» PROBLEM TO WORK ON: Within the data below, find the string "will" and return each line where it occurs.

[Opening MATERIAL SUPPLIED section]

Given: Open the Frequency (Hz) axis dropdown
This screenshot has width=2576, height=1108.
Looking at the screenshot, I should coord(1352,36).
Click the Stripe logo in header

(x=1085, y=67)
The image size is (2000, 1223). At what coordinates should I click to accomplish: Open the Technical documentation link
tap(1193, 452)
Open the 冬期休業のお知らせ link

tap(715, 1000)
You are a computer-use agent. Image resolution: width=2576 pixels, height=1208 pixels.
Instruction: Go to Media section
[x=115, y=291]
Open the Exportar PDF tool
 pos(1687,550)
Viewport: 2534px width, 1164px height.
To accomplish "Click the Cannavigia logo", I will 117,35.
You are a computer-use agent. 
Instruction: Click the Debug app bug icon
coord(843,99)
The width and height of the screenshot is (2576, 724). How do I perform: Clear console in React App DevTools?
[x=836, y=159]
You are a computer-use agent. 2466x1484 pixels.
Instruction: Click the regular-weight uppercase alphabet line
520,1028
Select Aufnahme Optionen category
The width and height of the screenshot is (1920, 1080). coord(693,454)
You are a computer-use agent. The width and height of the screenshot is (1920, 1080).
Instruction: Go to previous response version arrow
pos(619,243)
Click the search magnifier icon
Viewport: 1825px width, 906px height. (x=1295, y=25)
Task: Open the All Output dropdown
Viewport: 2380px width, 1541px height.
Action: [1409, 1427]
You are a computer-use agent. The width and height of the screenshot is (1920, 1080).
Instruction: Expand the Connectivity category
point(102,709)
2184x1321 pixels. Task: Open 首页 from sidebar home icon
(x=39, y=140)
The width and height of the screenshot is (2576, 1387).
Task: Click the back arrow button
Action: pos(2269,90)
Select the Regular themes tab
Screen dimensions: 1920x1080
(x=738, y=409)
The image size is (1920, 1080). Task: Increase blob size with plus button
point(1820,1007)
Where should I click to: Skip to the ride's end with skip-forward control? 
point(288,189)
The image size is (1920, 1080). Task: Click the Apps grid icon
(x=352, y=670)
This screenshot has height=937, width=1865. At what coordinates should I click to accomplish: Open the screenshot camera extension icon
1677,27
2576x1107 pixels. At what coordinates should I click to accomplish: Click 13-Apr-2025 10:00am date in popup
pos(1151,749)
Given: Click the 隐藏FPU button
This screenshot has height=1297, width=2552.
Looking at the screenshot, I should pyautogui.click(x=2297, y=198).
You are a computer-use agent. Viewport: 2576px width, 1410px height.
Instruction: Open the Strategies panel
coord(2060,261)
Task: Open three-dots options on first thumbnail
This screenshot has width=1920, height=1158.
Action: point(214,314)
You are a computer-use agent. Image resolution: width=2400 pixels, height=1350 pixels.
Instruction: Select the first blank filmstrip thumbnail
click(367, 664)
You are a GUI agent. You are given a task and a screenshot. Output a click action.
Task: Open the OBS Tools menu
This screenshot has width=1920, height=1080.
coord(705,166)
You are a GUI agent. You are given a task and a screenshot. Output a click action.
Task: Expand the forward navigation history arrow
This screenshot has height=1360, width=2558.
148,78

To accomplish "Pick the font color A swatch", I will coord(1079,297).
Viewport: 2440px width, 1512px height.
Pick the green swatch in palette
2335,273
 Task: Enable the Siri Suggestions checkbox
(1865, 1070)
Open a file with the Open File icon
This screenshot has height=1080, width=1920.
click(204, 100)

[Closing MATERIAL SUPPLIED section]

» RESPONSE TO THIS TASK:
To accomplish "Click the Cannavigia logo", I will 117,35.
To accomplish "Pick the font color A swatch", I will coord(1079,297).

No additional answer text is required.